> **Task item**:
For each line in the data below that holds "under", return a copy.

> **Dataset records**:
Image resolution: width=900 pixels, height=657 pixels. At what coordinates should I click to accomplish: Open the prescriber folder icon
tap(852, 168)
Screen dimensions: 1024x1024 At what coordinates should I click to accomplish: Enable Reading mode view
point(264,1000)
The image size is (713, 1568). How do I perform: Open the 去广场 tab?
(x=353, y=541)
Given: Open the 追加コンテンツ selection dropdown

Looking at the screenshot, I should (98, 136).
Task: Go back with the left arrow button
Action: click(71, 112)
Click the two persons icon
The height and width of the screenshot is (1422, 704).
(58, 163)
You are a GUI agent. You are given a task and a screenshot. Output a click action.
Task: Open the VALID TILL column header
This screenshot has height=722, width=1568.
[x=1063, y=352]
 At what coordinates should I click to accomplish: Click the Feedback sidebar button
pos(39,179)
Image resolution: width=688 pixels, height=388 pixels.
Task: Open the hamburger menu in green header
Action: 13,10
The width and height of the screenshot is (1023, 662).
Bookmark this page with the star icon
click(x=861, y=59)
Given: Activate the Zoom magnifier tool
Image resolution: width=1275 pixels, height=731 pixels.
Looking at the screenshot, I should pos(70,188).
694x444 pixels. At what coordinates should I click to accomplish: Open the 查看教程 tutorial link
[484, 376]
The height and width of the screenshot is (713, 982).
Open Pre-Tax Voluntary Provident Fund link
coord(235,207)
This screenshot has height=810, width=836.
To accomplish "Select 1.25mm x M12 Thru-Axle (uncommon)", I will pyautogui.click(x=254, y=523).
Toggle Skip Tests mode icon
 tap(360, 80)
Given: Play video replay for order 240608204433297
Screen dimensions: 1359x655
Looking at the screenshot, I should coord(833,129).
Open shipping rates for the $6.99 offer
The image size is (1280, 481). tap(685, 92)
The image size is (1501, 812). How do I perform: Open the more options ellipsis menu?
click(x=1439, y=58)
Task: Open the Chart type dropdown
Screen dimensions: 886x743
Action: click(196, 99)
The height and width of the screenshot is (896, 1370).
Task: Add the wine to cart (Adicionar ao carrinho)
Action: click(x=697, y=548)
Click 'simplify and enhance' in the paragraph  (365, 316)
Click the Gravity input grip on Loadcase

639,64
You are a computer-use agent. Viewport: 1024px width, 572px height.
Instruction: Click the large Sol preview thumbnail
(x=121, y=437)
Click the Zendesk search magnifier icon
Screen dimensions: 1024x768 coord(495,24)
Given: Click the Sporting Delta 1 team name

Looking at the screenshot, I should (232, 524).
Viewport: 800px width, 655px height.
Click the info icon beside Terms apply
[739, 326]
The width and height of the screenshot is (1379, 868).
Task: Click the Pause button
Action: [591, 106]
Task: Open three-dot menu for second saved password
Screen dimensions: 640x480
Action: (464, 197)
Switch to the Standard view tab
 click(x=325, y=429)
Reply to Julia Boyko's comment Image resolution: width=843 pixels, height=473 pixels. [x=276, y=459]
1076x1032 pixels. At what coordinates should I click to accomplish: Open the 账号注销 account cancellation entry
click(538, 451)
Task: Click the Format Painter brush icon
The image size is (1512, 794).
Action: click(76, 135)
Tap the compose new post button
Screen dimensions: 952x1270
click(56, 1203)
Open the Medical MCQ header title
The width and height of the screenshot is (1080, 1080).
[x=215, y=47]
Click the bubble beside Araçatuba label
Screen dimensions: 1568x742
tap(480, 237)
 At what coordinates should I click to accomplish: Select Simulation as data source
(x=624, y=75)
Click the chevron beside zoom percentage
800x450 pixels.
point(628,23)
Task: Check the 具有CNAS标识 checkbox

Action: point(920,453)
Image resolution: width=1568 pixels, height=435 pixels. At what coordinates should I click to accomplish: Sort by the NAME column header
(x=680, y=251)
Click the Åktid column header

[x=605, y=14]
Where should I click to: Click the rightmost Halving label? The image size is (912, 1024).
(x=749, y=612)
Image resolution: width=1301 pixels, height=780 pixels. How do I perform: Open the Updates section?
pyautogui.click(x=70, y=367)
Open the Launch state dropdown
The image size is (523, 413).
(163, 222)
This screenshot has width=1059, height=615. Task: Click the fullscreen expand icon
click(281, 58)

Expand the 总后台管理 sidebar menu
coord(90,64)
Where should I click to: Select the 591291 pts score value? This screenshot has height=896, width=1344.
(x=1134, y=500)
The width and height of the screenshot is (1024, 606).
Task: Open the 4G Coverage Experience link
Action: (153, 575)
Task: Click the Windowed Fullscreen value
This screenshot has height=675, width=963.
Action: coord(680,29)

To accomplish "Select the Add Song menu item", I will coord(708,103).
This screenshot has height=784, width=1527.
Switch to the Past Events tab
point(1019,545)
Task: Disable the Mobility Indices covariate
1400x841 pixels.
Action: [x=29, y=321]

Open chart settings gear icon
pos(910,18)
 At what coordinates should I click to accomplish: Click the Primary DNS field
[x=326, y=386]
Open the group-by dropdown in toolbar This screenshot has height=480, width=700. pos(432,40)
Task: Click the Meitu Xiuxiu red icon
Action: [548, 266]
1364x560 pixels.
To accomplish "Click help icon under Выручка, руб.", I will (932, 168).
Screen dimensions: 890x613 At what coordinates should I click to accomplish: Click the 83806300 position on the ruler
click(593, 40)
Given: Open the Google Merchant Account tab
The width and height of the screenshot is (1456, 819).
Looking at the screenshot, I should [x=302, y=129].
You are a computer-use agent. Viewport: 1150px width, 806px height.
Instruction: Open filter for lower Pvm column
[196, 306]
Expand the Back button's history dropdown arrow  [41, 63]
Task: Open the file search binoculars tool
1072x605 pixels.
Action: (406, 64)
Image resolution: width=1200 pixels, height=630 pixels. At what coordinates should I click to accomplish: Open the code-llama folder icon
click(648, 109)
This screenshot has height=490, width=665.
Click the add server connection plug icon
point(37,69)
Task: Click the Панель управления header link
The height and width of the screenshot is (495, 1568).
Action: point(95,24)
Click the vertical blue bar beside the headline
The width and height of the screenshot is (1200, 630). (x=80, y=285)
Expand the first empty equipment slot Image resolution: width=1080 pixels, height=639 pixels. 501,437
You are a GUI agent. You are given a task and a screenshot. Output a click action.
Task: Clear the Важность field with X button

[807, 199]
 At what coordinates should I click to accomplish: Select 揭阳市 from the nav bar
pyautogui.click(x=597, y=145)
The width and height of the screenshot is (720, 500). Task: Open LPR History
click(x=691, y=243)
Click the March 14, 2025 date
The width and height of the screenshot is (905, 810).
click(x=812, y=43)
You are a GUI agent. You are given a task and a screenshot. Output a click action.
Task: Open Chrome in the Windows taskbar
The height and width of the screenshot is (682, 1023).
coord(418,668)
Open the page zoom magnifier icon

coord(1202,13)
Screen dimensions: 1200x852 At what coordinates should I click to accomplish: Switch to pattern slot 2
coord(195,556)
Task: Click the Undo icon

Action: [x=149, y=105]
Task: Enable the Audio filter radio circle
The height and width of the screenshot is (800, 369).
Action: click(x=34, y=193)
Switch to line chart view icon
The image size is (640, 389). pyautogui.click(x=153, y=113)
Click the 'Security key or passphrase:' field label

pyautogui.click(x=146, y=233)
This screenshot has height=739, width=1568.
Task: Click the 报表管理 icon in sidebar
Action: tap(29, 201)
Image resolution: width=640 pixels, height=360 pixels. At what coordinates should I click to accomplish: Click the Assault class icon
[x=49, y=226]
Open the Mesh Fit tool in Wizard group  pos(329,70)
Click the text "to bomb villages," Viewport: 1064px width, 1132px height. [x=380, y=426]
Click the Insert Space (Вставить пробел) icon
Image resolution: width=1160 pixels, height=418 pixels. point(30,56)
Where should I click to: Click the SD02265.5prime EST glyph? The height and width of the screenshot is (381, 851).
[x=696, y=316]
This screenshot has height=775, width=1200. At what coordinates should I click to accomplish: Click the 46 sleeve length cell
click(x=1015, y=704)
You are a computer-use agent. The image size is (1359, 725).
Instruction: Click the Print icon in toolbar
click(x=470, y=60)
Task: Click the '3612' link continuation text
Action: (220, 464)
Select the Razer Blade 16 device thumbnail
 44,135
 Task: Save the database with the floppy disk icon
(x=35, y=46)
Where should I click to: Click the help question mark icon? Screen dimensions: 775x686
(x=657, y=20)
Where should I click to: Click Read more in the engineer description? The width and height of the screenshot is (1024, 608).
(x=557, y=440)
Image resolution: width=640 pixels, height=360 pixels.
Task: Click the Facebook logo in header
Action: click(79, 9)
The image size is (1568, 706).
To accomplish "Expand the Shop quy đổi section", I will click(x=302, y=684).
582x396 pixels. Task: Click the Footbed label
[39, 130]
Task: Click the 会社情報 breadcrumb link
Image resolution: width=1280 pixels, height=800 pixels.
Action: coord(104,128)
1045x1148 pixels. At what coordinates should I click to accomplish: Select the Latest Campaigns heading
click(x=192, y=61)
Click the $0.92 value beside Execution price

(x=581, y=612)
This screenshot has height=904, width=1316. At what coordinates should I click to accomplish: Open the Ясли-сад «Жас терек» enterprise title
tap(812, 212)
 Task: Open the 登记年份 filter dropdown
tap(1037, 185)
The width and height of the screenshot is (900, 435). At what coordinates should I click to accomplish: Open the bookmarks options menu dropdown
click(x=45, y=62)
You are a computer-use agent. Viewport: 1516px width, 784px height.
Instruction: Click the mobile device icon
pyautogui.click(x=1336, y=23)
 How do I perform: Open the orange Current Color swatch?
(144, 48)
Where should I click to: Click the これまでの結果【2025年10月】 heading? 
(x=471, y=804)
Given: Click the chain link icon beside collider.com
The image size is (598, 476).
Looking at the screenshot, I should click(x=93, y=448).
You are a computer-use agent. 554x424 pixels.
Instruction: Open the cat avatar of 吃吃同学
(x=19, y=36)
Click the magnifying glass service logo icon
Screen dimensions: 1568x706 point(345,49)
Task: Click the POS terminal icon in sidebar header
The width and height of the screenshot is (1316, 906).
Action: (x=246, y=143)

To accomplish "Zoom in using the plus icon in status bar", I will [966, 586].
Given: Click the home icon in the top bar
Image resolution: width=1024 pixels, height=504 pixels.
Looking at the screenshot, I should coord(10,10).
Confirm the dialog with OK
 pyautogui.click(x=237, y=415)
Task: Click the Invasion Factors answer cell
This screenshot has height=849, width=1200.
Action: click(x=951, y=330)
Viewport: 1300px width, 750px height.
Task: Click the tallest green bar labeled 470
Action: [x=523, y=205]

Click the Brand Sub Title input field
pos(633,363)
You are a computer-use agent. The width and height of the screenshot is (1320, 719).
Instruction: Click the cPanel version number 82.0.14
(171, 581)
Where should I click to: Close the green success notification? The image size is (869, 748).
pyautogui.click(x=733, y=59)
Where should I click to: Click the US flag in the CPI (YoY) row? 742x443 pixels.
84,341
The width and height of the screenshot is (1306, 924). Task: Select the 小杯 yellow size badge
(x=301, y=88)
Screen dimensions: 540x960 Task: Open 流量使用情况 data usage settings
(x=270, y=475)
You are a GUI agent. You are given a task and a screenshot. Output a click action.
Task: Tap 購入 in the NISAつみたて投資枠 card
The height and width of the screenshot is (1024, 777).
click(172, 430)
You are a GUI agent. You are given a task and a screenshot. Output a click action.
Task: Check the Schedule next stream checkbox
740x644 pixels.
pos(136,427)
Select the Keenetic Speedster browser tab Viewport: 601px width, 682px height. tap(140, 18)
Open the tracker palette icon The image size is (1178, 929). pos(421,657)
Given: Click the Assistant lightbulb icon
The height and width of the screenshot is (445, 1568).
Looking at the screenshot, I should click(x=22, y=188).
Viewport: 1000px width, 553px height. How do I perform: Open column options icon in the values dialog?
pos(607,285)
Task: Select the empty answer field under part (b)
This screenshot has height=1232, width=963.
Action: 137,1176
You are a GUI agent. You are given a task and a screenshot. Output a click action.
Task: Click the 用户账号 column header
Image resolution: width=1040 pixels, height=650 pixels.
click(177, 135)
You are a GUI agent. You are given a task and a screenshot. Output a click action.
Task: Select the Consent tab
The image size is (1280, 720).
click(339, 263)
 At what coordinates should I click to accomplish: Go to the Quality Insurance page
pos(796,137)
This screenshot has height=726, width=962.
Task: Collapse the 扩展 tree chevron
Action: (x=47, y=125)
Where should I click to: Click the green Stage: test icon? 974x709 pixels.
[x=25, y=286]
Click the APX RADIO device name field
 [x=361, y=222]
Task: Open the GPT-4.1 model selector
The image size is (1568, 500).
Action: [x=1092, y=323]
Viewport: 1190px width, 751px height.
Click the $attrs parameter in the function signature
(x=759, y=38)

> **Answer section**:
To accomplish "Click help icon under Выручка, руб.", I will (932, 168).
Task: Select the empty answer field under part (b)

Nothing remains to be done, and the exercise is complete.